◆ Aim of the exercise
Without including any pictures, retype exactly the lines from the top of the records through the line containing "Task: Switch to", that final line included.
########
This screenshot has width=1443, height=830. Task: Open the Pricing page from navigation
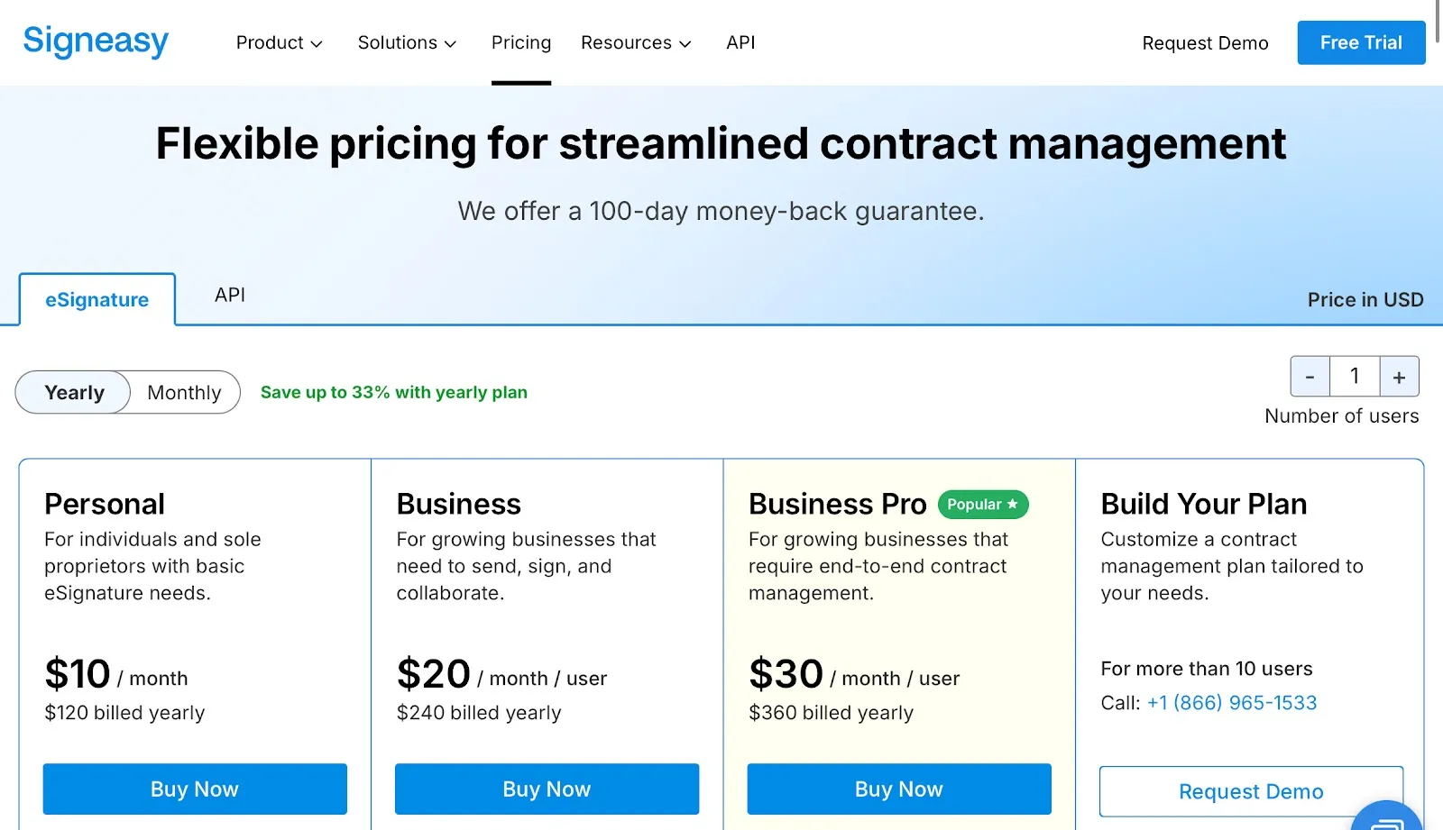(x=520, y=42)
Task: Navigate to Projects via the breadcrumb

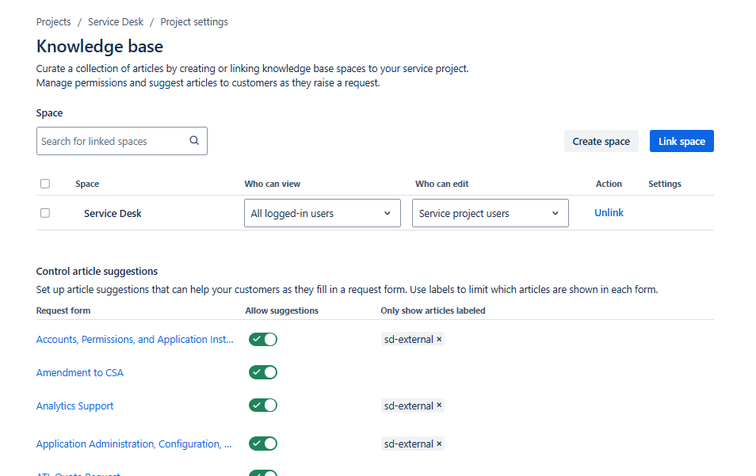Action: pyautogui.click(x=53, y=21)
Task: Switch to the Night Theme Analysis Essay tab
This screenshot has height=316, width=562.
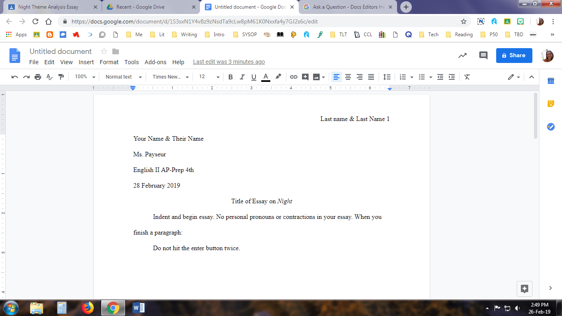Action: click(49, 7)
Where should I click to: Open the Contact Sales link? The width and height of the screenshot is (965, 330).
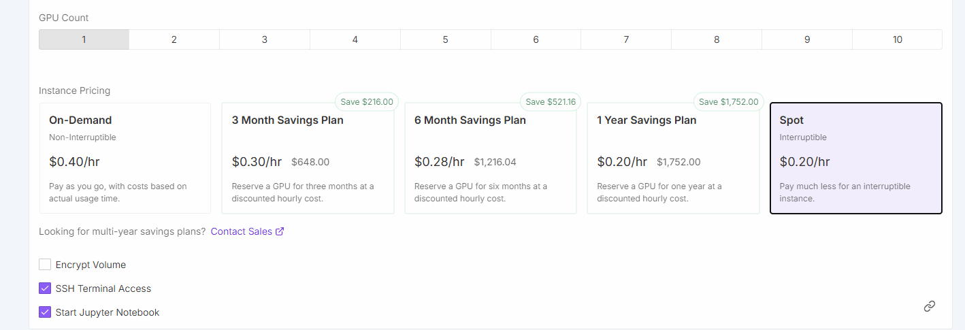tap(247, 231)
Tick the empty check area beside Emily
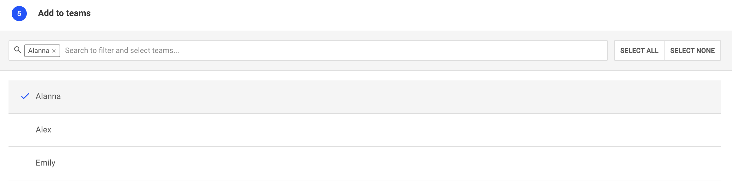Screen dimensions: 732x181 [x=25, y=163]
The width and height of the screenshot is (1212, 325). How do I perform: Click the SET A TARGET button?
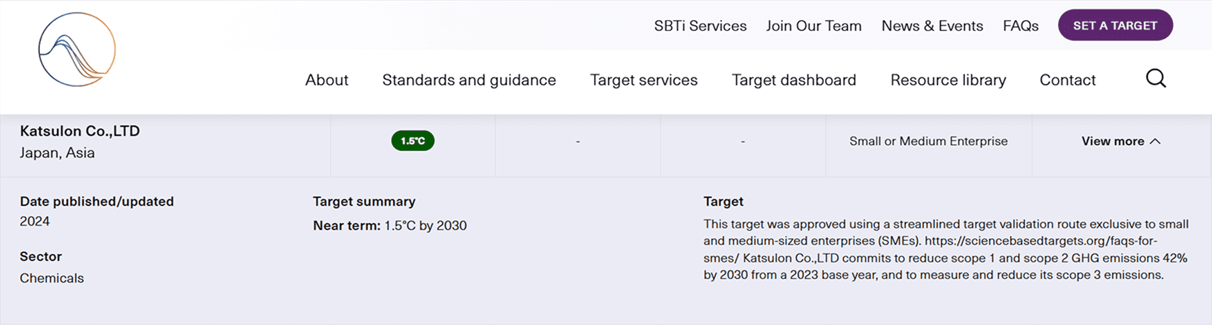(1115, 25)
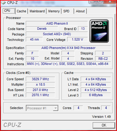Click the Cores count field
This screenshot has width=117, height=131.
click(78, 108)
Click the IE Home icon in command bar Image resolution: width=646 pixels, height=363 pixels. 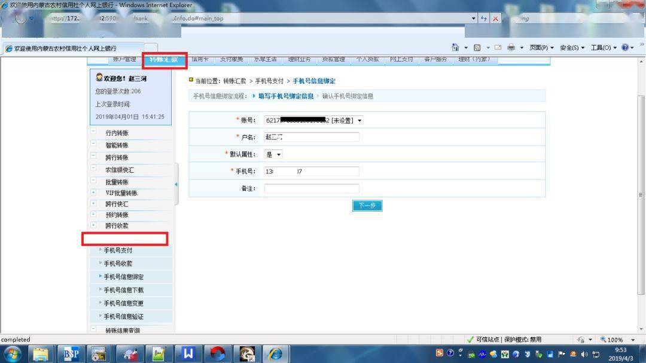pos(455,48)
########
◆ Result of this exercise
This screenshot has width=1443, height=830. Task: Open the Pricing page from navigation
(x=520, y=42)
Task: Navigate to Projects via the breadcrumb

Action: pyautogui.click(x=53, y=21)
Task: Switch to the Night Theme Analysis Essay tab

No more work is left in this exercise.